(Dataset entries)
++++++++

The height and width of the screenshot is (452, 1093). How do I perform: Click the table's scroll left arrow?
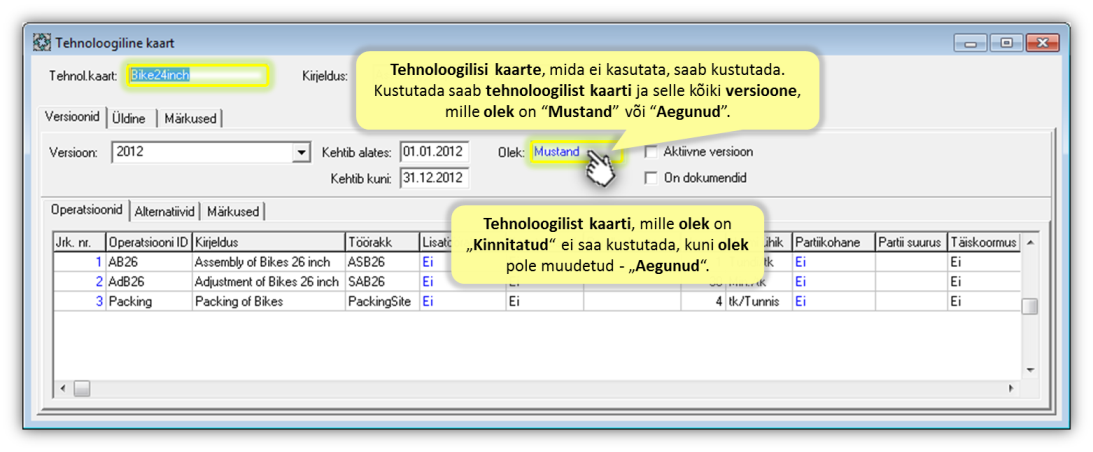pos(61,388)
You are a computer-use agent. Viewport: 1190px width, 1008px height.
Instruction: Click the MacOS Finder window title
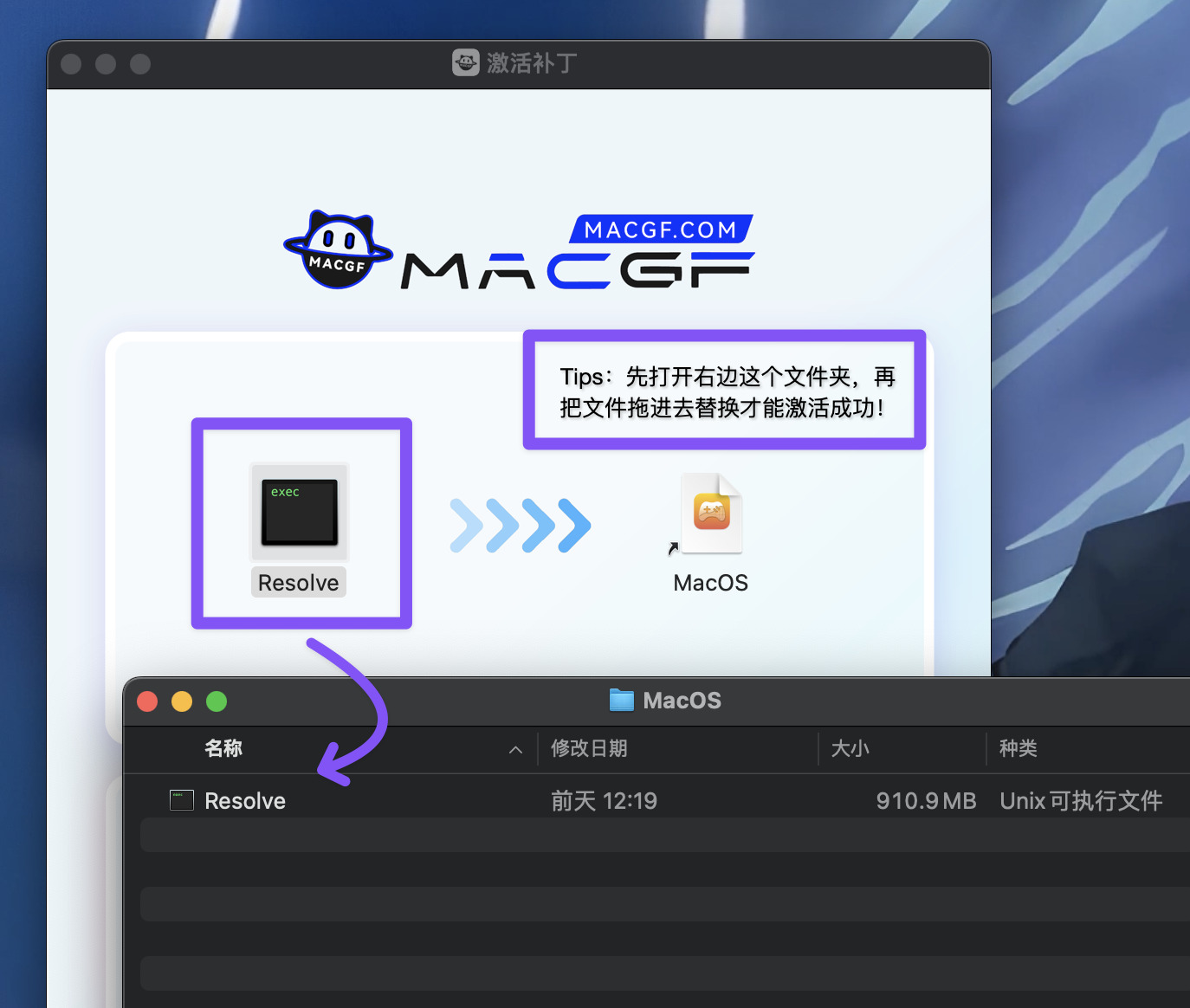pos(682,701)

++++++++

Please transcribe each line above exactly, but leave the images out.

The height and width of the screenshot is (452, 1093). How do I perform: Click the table's scroll left arrow?
pos(61,388)
You are a computer-use agent. Viewport: 1190px width, 1008px height.
Instruction: Click the MacOS Finder window title
pos(682,701)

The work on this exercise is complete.